Tuesday, April 10, 2012

Cassette Roundup I: Brave Mysteries CQBL23-29

Wisconsinites Nathaniel Ritter and Clay Ruby are busy, busy guys. When they're not making music and performing under their various guises (namely Burial Hex, Kinit Her, Wreathes, Circulation of Light, Wormsblood, and more), Ritter and Ruby dedicate massive amounts of time to their joint label venture, the prolific Brave Mysteries record label. If you aren't familiar with the Brave Mysteries label just yet, have a look at their stellar catalog, with releases by Horseback (I was lucky enough to snag a copy of the Forbidden Planet cassette early last year), Bong, MV & EE, and, of course, Ritter and Ruby's own related projects, for a good...thirty five reasons as to why Brave Mysteries should be a part of your "favorite labels" roster.

Released later last year, secretive Wisconsin duo Rose Croix made their presence known with their first, self-titled release. A rather sensual, effeminate offering of Dead Can Dance-inspired darkwave, Rose Croix immerses the listener in deep, resonant loops and an otherworldly female voice. Sadly, this cassette is 100% sold out, but rumor has it there might be a vinyl re-issue sometime this year. Croix your fingers.

I've had way too much fun listening to this next one: Horrid Red's Celestial Joy is definitely not one for the faint of heart. A delightful "outsider" romp, the only way I can accurately describe Celestial Joy is a raving lunatic fronting the world's greatest post-punk band. Frontman Edmund Xavier's uninhibited ranting, rambling, and overall weirdness acts as a bizarre juxtaposition against backing band Bunker Wolf, Catholic Pat, and Clay Ruby's smooth, almost dancy post-punk. At first this might come off as jokey and comical, but this is absolutely serious music. Horrid Red will be waiting when you desire something "different."

Emme Ya's Erotognosis (Voices from the Void) is an interesting one. Dark, cavernous, inhuman dark ambient, centered around sex magick rituals. I don't find myself listening to music like this very often, so my word isn't exactly the "be all end all" on this subject, but it definitely sounds intriguing. I wouldn't expect such dark tones to accompany the hedonism of sex magick. Definitely worth a listen if you're into "deep ambient" like Sleep Research Facility and the like.

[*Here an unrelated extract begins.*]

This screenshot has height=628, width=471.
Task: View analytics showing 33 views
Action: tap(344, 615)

Out of all these releases, Lightning Path's Aspire-{2}-yuggoth cassette has given me the most trouble. A meditation on voodoo ethnomusicological study, Aspire treads the line between relaxing drone and jarring, almost improvised percussion work. I have it on good authority that the men behind Lightning Path are indeed music scholars and this project is the product of intense study, so, as a music scholar myself, I can definitely appreciate the amount of work put in to their transformation of legitimate ritual music into an ambient setting, however, I did not wholly enjoy this release. I'd recommend this to anyone who is either interested in traditional voodoo practice or tired of traditional ambient and drone practices.

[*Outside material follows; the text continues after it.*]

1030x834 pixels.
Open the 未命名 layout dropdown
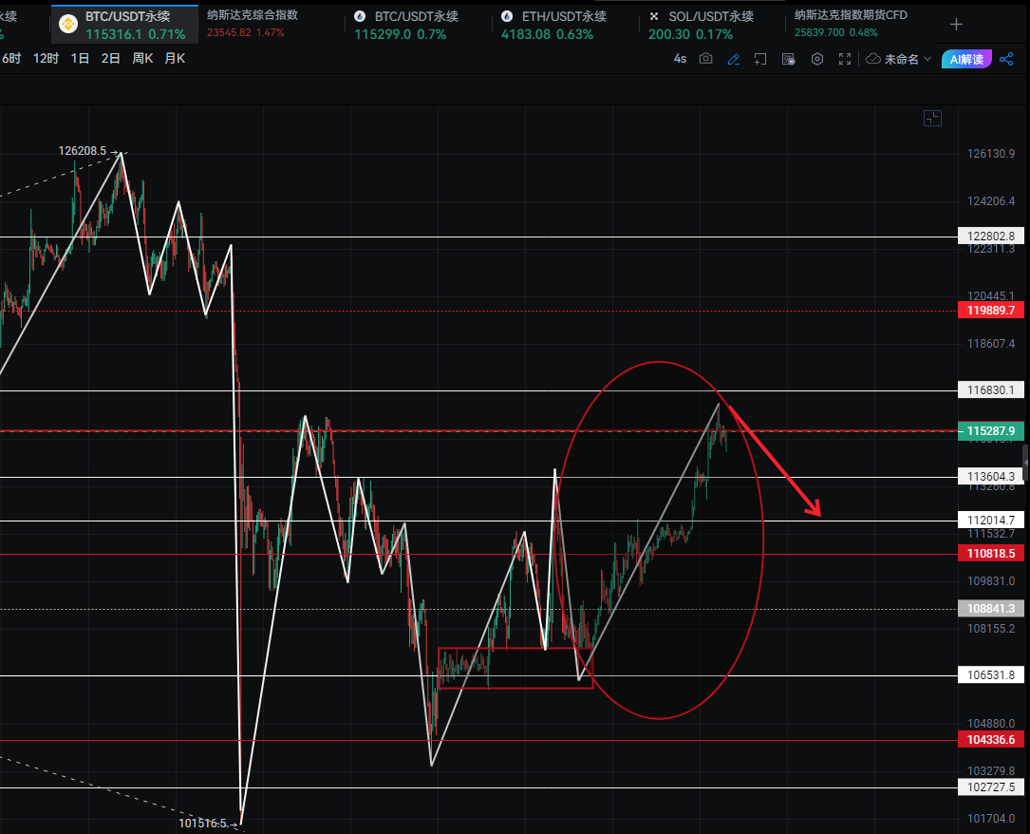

Baldruin's Nachfalter takes us out of the Caribbean and into the forests of Germany. A lovely collection of psychedelic folk and post-industrial pieces alike, sole musician Johannes Schebler's dreamy, free-flowing approach to music would appease any fans of Loren Chasse, Glenn Donaldson, or Stephen R. Smith's work. Harmonious guitar loops act as a backing track for percussive violins, chiming bells, and almost inaudible voices; a picturesque effort, bringing forth visions of sunlight through forest canopies and endless meadows. An immensely strong effort from Mr. Schebler, enough to where I've been scouring the internet for more of his music. Get this.

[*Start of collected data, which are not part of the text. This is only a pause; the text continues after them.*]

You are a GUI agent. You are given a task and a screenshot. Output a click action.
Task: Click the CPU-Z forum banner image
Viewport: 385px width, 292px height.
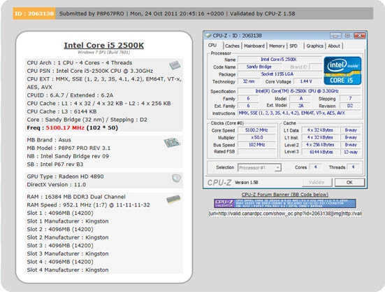tap(284, 204)
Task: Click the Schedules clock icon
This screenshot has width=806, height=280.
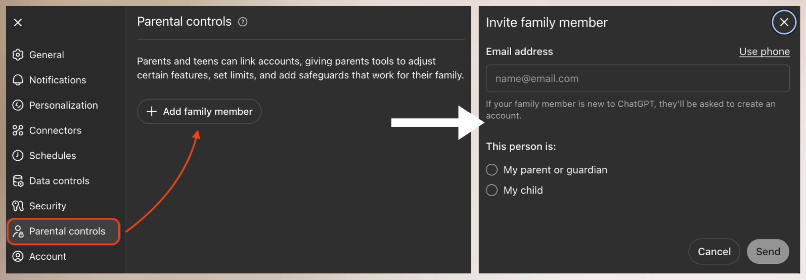Action: click(18, 156)
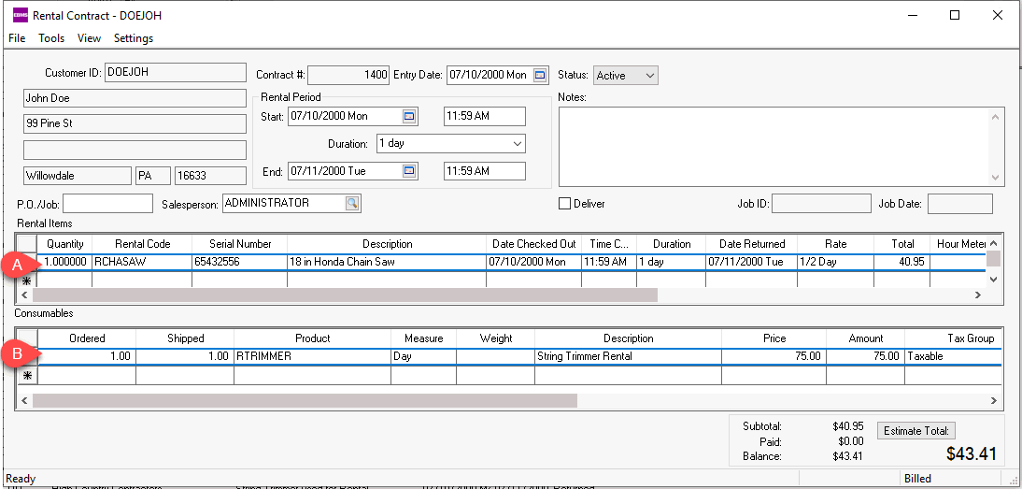Click the Salesperson lookup magnifier icon

352,203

The "ritual ambient" of Italian project Urna's latest album, Larvae, has definitely been an eye opener. I'm normally entirely against anything "ritual" related, seeing as it's normally just a bunch of kids in crust pants lighting candles and playing "flavor of the week" black metal, but Urna's enthralling ambiance has proven me that "ritual" can be used in a positive connotation. Dreamy, pulsing chimes and other prayer implements are used to lull the listener into a sort of trance-like state, with lush layers of bell harmonics bouncing off of each other in a glorious array of sound. Oh, how I would love to be a synaesthete.

Though I didn't enjoy all of these releases, I definitely had a positive experience overall, and I definitely cannot deny how brave Brave Mysteries truly is. Keep an eye out for yet another batch of tapes which are slated for release next month.